▶ [TASK REQUIREMENTS]
Restate, word for word and with no pictures, the stretch of lines in the data below that begins at the line with "Task: Click the info icon in blue notice" and ends at the line with "You are a GUI", inclusive.

(Pixel coordinate grounding data)
------------------------------

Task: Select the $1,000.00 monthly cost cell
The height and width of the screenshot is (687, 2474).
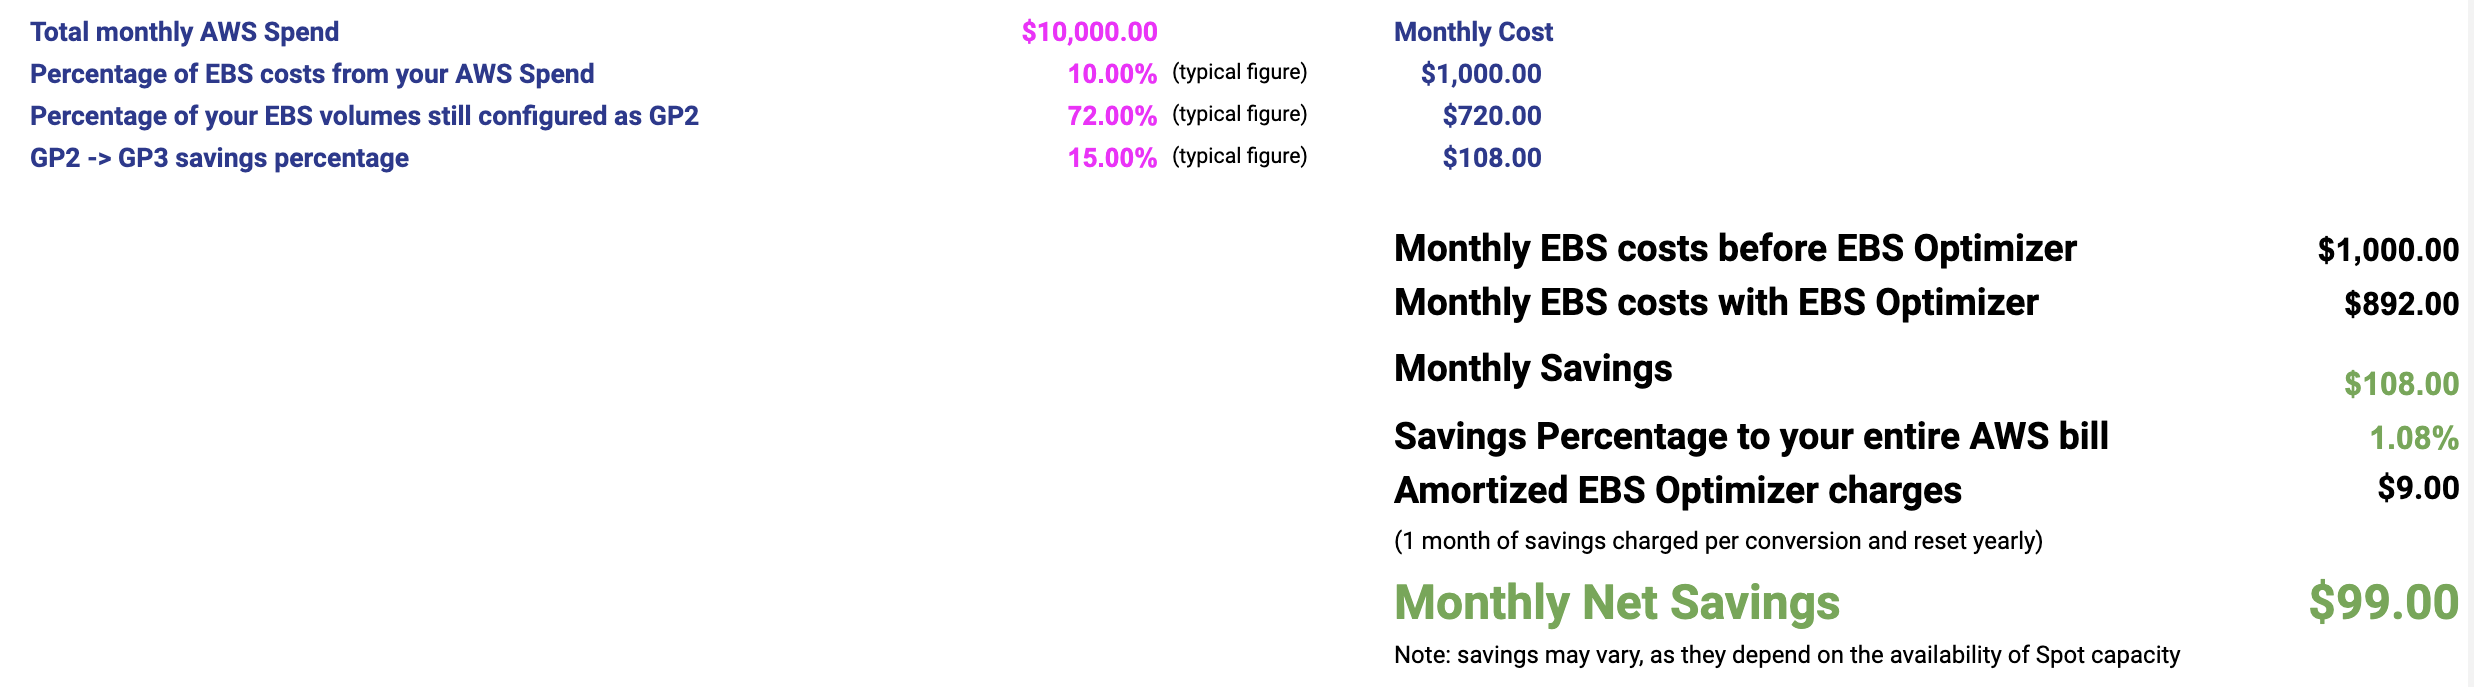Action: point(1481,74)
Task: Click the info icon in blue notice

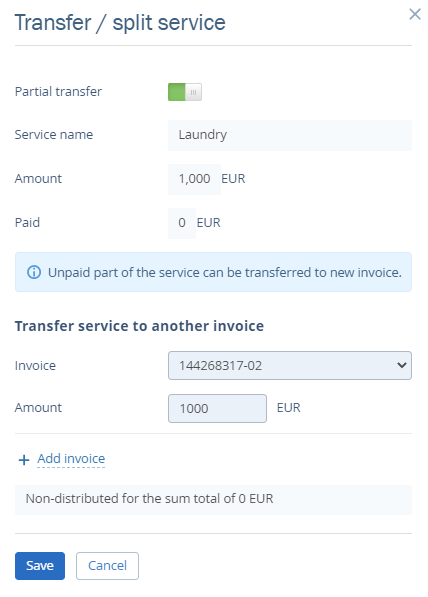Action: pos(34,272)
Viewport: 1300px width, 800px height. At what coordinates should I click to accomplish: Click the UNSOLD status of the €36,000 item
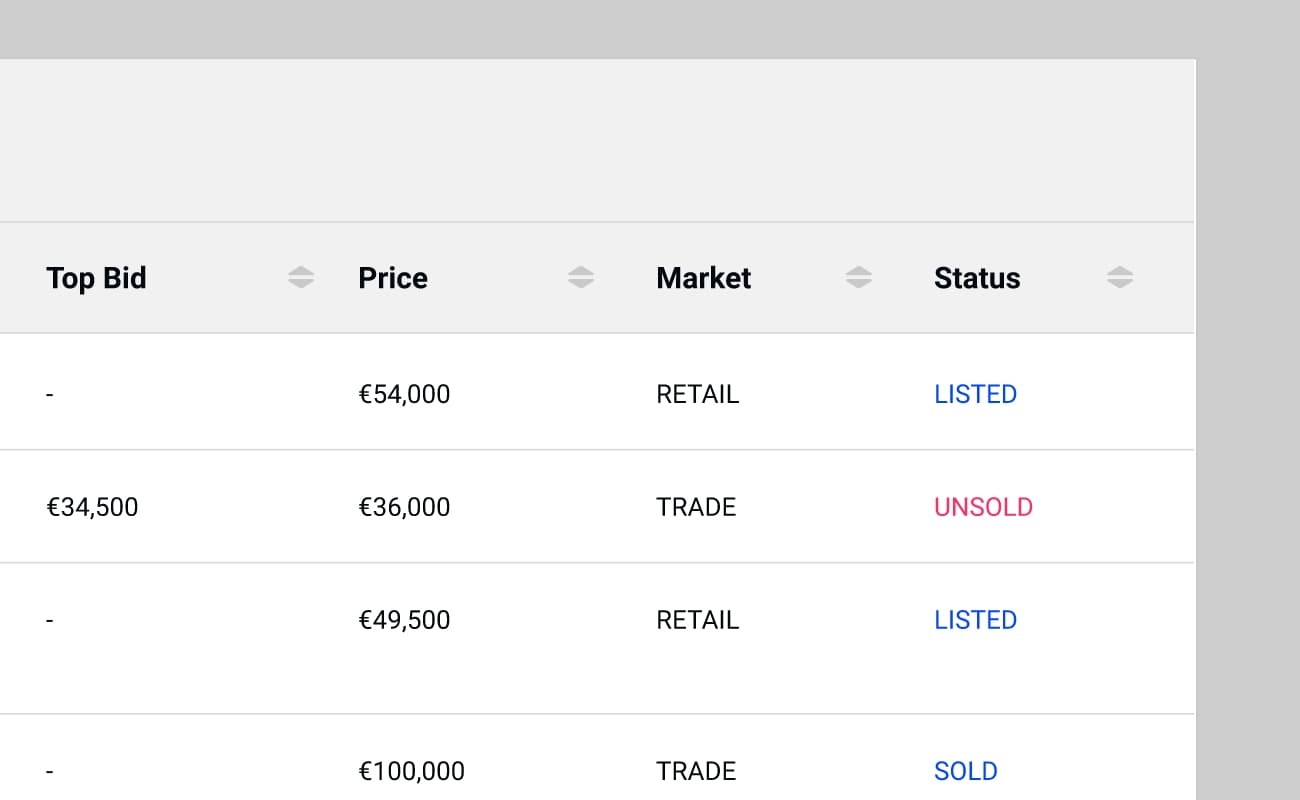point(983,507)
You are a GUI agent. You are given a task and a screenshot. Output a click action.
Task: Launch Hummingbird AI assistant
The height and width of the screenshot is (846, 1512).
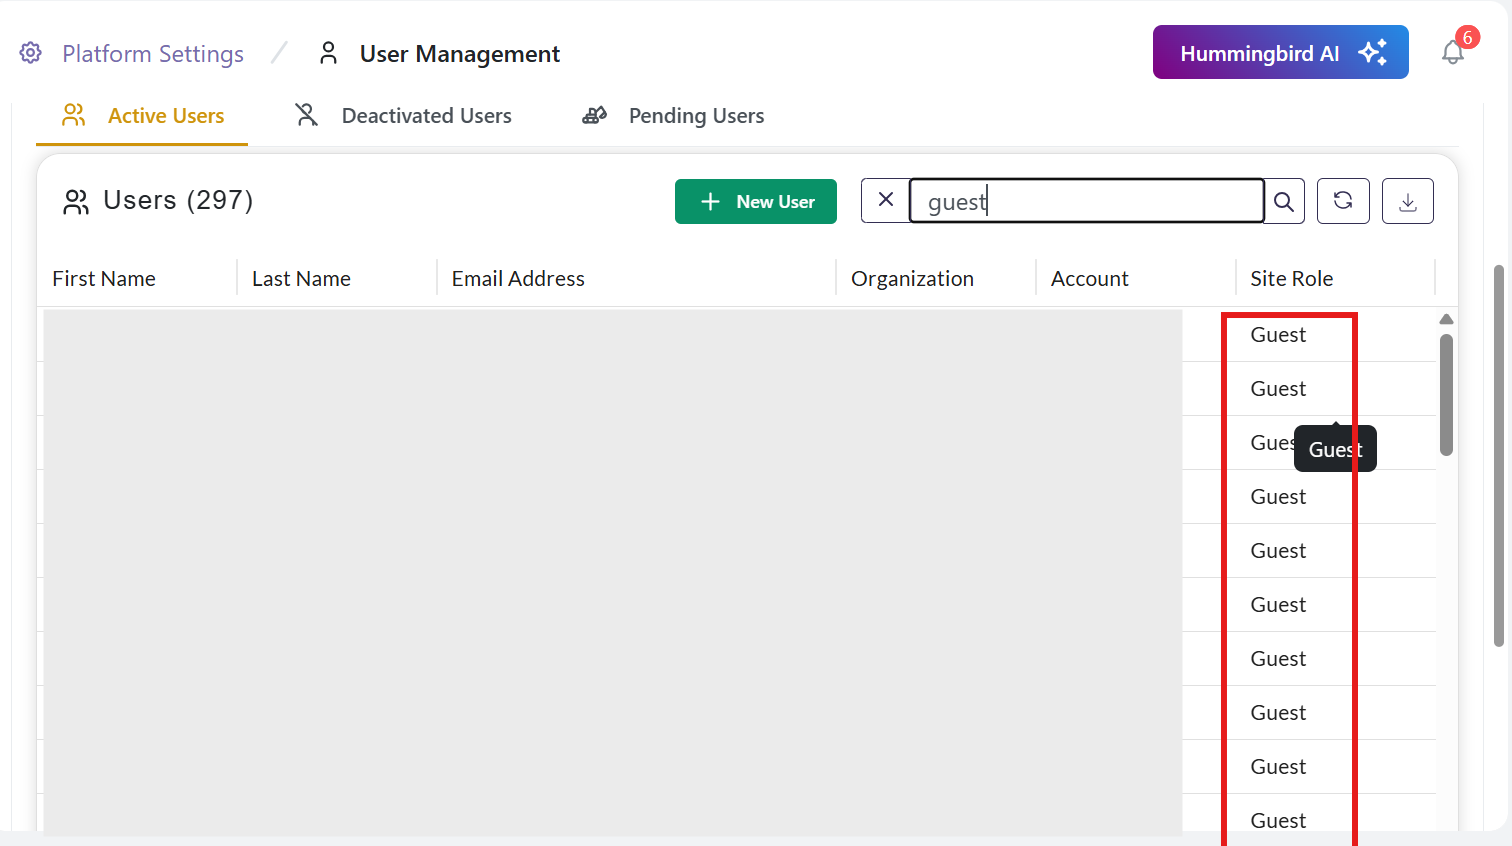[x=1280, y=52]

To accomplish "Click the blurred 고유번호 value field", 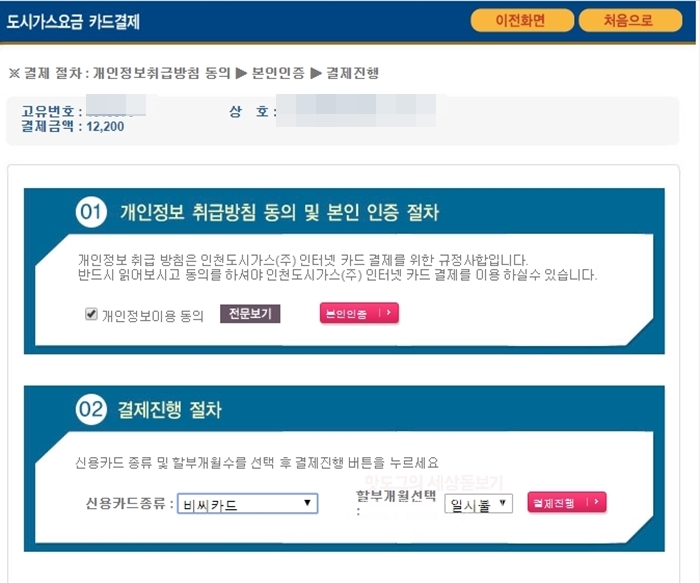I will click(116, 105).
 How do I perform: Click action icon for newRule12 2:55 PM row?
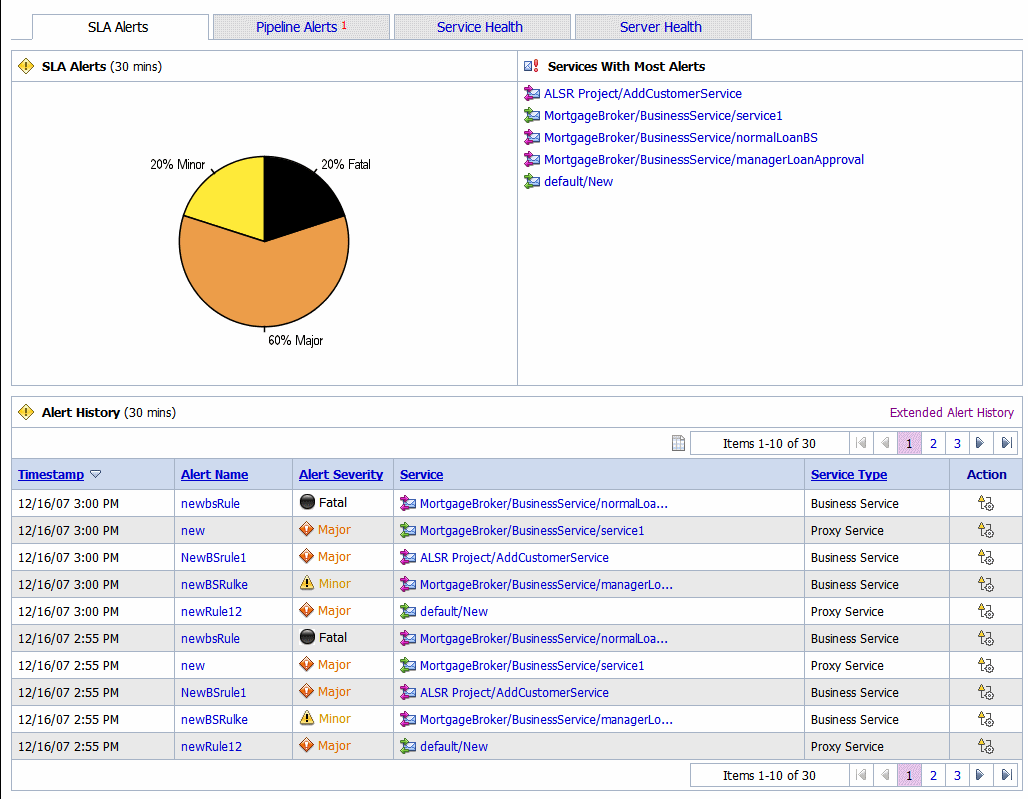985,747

------------------------------

▶ [EXERCISE SOLUTION]
Task: Click the info icon in blue notice

Action: pos(34,272)
Viewport: 1300px width, 800px height. At what coordinates should I click to accomplish: Click the UNSOLD status of the €36,000 item
point(983,507)
You are a GUI agent. You are given a task and a screenshot. Output a click action.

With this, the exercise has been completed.